■ **Description of the task**: Rewrite the records from the line with "You are a GUI" to the line with "pos(56,615)", both included, as a numbered list with blank lines omitted.

■ **Records for the exercise**:
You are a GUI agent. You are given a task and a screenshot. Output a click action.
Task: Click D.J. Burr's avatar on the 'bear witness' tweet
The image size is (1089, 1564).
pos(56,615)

==

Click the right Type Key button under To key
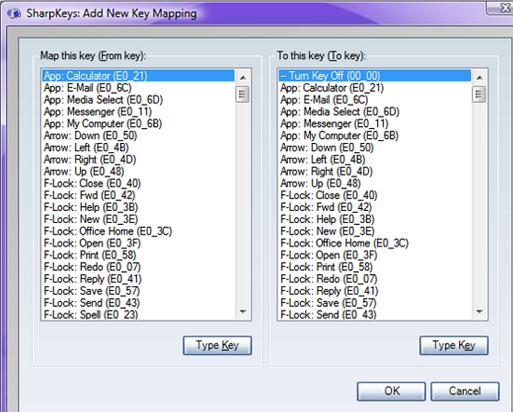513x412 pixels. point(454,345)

■ **Response to this task**:
1. You are a GUI agent. You are given a task and a screenshot. Output a click action.
2. Task: Click D.J. Burr's avatar on the 'bear witness' tweet
3. The image size is (1089, 1564).
4. pos(56,615)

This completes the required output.